Symmetric Tree easy

Problem Statement

Given the root of a binary tree, check whether it is a mirror of itself (i.e., symmetric around its center).

Example 1

Input: root = [1,2,2,3,4,4,3] Output: true

Example 2

Input: root = [1,2,2,null,3,null,3] Output: false

Steps

  1. Recursive Approach: We'll use a recursive helper function to compare subtrees. The core idea is that a tree is symmetric if the left subtree is a mirror of the right subtree.

  2. Base Cases:

    • If both nodes are nullptr, they are symmetric (empty subtrees).
    • If one is nullptr and the other isn't, they are not symmetric.
    • If their values are different, they are not symmetric.

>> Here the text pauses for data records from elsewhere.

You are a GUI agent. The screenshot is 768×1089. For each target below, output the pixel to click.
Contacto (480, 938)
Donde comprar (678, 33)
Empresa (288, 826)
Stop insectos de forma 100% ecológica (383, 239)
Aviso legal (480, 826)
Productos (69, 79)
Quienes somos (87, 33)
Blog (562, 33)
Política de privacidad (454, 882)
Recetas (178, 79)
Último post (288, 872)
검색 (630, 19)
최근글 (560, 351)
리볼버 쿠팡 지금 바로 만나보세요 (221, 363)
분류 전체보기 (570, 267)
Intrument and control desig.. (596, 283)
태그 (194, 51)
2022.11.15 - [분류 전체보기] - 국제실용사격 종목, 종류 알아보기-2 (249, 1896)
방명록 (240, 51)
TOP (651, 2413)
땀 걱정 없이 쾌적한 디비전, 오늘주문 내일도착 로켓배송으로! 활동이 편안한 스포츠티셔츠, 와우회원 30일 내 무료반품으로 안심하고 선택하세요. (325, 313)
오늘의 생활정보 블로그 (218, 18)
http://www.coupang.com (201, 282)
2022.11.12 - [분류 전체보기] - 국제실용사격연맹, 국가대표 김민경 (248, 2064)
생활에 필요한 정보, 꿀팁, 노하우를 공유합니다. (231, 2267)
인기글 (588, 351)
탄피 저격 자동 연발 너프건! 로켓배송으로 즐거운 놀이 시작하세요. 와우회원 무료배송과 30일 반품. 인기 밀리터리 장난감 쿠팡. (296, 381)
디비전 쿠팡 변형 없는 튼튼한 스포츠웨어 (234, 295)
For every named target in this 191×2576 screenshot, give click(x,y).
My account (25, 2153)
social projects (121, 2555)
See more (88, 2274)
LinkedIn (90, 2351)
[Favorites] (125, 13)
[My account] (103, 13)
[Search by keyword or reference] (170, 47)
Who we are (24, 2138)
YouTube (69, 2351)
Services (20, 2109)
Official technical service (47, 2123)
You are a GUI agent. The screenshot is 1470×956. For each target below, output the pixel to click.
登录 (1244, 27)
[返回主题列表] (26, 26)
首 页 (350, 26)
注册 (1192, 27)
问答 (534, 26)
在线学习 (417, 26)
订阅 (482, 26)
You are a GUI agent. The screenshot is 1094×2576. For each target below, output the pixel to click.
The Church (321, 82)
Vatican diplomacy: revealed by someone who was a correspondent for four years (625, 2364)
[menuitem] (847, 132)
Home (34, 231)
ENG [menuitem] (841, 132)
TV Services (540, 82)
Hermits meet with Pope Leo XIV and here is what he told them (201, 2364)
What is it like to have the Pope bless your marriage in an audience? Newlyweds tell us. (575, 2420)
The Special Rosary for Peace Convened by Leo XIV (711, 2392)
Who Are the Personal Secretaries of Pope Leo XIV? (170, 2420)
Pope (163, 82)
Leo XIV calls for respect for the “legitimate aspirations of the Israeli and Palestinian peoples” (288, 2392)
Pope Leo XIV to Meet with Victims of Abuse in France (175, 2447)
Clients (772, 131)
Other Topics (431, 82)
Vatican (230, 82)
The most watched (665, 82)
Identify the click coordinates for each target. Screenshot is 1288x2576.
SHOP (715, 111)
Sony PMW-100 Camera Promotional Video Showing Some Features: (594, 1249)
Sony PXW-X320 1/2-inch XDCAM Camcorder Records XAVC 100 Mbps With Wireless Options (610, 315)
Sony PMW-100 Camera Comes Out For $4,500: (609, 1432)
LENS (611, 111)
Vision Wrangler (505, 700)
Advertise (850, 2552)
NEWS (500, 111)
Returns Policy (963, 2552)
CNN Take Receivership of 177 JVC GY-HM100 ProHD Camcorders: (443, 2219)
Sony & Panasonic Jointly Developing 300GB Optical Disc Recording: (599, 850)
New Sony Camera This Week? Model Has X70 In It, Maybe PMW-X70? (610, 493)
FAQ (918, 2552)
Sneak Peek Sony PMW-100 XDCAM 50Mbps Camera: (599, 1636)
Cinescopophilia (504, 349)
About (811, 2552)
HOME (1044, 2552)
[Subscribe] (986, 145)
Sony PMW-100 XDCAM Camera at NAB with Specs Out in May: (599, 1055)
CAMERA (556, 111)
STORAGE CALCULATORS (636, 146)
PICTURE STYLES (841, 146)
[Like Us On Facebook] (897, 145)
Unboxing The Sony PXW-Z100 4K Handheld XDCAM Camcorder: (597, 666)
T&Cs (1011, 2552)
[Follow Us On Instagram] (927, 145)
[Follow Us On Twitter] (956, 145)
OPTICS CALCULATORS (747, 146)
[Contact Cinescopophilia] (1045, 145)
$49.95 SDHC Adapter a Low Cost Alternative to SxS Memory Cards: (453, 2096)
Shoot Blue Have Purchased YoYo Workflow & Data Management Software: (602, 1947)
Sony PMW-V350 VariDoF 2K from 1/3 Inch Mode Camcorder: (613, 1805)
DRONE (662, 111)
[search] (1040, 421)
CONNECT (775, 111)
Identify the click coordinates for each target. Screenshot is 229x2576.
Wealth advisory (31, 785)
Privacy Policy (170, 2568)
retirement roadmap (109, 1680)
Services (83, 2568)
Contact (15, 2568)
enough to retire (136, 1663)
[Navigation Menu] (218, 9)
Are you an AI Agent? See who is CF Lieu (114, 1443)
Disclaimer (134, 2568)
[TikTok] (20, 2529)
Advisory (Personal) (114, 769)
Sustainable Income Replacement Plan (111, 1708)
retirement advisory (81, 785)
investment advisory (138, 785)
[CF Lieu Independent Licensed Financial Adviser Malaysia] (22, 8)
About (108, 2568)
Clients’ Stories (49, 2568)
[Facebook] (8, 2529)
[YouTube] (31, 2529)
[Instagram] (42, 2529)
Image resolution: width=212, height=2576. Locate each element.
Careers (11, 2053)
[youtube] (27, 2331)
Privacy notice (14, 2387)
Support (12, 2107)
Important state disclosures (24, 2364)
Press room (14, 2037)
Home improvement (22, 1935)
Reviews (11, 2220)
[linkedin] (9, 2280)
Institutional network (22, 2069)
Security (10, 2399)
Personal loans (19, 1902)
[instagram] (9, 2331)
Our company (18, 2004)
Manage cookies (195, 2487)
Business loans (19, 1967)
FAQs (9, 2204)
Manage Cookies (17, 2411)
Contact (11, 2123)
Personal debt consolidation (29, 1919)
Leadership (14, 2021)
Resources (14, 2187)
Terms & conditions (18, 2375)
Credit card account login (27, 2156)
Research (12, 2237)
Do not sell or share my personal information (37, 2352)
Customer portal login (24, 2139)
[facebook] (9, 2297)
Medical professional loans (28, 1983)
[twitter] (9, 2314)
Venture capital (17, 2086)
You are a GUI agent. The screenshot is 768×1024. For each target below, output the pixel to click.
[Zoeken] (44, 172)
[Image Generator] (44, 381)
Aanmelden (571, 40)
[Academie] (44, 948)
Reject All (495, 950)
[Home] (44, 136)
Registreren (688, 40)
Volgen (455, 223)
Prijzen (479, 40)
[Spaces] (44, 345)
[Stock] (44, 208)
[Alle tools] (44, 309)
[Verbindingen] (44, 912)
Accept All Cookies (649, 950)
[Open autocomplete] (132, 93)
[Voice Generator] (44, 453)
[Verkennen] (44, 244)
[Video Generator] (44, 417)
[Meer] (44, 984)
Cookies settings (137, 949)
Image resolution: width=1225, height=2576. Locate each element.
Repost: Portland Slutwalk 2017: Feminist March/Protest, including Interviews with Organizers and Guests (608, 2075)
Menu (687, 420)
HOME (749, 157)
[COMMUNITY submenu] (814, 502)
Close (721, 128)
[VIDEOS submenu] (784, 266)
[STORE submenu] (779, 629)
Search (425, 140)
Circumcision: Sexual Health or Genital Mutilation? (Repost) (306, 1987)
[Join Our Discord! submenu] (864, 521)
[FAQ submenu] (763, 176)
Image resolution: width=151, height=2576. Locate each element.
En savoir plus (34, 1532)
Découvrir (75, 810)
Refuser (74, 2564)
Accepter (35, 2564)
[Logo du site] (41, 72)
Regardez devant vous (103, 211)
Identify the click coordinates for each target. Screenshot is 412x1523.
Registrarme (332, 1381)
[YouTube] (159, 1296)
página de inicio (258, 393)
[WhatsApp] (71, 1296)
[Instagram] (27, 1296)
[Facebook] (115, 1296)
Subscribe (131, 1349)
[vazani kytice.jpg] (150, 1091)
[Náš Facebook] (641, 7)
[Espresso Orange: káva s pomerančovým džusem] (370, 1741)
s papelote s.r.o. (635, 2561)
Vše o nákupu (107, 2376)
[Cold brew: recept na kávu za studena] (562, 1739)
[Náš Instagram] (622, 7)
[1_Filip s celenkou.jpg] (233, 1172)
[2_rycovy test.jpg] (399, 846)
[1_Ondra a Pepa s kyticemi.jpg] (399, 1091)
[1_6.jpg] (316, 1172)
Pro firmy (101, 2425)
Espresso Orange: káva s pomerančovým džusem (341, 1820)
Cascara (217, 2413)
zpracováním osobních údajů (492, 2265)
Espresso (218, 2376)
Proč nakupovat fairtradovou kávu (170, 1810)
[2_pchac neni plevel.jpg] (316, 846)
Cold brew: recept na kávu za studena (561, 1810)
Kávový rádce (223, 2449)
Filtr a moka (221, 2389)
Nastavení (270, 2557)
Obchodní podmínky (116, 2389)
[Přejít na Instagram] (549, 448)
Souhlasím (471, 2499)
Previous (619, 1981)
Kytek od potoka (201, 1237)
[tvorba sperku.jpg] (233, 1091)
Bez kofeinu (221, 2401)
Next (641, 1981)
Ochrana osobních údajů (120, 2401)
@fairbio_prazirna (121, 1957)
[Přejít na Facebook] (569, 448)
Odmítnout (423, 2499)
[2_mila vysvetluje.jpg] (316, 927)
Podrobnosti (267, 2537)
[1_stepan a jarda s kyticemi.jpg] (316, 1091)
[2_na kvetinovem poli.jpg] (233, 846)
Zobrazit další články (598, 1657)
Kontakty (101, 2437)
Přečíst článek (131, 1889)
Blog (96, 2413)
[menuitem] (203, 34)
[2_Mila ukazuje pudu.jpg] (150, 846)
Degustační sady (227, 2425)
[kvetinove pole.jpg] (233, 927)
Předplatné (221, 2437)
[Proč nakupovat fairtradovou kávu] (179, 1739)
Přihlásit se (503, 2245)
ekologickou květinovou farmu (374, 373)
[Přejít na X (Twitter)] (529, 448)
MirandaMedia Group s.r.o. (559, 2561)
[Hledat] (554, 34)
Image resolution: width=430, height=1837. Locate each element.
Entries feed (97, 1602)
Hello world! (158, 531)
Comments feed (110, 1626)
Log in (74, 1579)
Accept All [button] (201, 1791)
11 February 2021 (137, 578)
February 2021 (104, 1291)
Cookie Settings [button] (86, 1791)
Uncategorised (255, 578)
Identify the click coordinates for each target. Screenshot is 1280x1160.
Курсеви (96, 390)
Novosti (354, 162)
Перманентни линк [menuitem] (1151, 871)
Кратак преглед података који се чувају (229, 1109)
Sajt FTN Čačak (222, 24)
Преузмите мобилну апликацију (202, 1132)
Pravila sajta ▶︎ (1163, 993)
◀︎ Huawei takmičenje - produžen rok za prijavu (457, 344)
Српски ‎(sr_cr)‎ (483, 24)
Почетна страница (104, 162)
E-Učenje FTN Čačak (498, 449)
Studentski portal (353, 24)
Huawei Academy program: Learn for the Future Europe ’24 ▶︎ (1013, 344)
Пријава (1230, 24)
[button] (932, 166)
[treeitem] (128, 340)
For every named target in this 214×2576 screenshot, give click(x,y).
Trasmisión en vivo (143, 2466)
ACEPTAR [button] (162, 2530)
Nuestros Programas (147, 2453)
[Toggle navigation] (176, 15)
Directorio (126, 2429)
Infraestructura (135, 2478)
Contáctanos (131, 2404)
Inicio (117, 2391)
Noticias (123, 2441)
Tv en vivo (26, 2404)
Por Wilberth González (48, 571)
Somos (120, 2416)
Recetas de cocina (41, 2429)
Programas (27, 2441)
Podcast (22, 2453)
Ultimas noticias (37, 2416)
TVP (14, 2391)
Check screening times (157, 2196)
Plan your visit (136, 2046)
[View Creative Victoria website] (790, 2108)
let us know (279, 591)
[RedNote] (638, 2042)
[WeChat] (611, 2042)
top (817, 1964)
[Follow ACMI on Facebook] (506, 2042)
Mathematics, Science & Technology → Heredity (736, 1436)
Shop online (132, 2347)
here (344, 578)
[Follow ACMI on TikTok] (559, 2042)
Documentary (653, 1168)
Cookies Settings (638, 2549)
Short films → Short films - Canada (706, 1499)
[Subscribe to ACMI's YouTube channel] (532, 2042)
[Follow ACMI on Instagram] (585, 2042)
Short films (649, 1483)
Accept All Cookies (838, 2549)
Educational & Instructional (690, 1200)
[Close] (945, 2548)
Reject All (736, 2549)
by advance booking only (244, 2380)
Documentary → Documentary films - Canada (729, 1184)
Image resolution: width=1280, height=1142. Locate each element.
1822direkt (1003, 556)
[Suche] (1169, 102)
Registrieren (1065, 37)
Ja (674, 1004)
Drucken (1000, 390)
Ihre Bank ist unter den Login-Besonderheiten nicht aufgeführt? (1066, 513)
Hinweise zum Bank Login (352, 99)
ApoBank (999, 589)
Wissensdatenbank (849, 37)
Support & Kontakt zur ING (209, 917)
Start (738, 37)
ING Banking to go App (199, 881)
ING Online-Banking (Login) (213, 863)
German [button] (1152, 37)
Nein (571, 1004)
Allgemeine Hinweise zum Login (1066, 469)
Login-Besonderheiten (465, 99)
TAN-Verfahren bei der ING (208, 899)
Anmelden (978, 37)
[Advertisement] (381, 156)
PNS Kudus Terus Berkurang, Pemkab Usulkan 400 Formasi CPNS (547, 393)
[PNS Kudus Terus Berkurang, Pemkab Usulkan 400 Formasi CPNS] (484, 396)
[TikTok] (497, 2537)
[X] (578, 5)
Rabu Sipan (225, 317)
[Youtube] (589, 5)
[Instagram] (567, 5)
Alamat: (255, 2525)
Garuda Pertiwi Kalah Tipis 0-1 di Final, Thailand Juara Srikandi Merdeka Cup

  3. Recursive Step: If the base cases pass, we recursively check if the left subtree of the left node is symmetric to the right subtree of the right node, and vice-versa.

Explanation

The symmetry check boils down to comparing nodes at the same level but on opposite sides of the tree. The recursion elegantly handles this level-by-level comparison. The base cases ensure that we correctly handle the situations where subtrees might be empty or have different values.

Code

/**
 * Definition for a binary tree node.
 * struct TreeNode {
 *     int val;
 *     TreeNode *left;
 *     TreeNode *right;
 *     TreeNode() : val(0), left(nullptr), right(nullptr) {}
 *     TreeNode(int x) : val(x), left(nullptr), right(nullptr) {}
 *     TreeNode(int x, TreeNode *left, TreeNode *right) : val(x), left(left), right(right) {}
 * };
 */
class Solution {
public:
    bool isSymmetric(TreeNode* root) {
        if (root == nullptr) return true; // Empty tree is symmetric
        return isMirror(root->left, root->right);
    }

    bool isMirror(TreeNode* left, TreeNode* right) {
        if (left == nullptr && right == nullptr) return true; // Base case: both null
        if (left == nullptr || right == nullptr) return false; // Base case: one null, other not
        if (left->val != right->val) return false; // Base case: values differ

        // Recursive step: check if left subtree of left is mirror of right subtree of right, and vice versa
        return isMirror(left->left, right->right) && isMirror(left->right, right->left);
    }
};

Complexity

  • Time Complexity: O(N), where N is the number of nodes in the tree. We visit each node at most once.
  • Space Complexity: O(H), where H is the height of the tree. This is due to the recursive call stack. In the worst case (a skewed tree), H can be equal to N. In the best case (a balanced tree), H is logâ‚‚(N).